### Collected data
▼

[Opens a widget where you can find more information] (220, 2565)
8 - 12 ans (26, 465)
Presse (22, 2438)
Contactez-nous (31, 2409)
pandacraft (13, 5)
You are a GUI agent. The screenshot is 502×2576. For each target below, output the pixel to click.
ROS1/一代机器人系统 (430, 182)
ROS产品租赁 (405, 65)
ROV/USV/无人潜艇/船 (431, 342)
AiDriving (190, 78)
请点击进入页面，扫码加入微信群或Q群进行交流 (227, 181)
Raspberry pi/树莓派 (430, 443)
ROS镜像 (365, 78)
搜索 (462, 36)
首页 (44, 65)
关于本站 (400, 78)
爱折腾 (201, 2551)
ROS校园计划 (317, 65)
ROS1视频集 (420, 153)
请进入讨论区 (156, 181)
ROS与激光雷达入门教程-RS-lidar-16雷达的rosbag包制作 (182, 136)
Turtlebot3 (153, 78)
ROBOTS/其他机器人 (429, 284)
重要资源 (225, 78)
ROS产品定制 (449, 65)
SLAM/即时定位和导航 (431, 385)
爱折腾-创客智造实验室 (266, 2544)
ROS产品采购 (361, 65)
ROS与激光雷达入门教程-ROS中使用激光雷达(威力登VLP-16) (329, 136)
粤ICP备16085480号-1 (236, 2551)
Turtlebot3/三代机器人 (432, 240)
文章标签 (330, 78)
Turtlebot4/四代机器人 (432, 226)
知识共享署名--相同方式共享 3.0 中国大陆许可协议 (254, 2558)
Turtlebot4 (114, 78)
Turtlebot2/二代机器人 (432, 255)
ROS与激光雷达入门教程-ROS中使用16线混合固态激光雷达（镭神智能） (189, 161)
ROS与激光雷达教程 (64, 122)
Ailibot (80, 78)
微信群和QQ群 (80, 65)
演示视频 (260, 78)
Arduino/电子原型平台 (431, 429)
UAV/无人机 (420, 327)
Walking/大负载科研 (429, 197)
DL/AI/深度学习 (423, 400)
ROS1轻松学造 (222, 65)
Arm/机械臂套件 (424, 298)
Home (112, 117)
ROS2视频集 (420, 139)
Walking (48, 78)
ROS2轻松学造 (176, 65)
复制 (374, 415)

▲

### ACTIVITY
Reproduce the lines above, beginning at the line with "ROS镜像 (365, 78)" and stopping after the line with "ROS产品采购 (361, 65)", exactly as they are.

### WRITTEN ANSWER
ROS镜像 (365, 78)
搜索 (462, 36)
首页 (44, 65)
关于本站 (400, 78)
爱折腾 (201, 2551)
ROS校园计划 (317, 65)
ROS1视频集 (420, 153)
请进入讨论区 (156, 181)
ROS与激光雷达入门教程-RS-lidar-16雷达的rosbag包制作 (182, 136)
Turtlebot3 (153, 78)
ROBOTS/其他机器人 (429, 284)
重要资源 (225, 78)
ROS产品定制 (449, 65)
SLAM/即时定位和导航 (431, 385)
爱折腾-创客智造实验室 (266, 2544)
ROS产品采购 (361, 65)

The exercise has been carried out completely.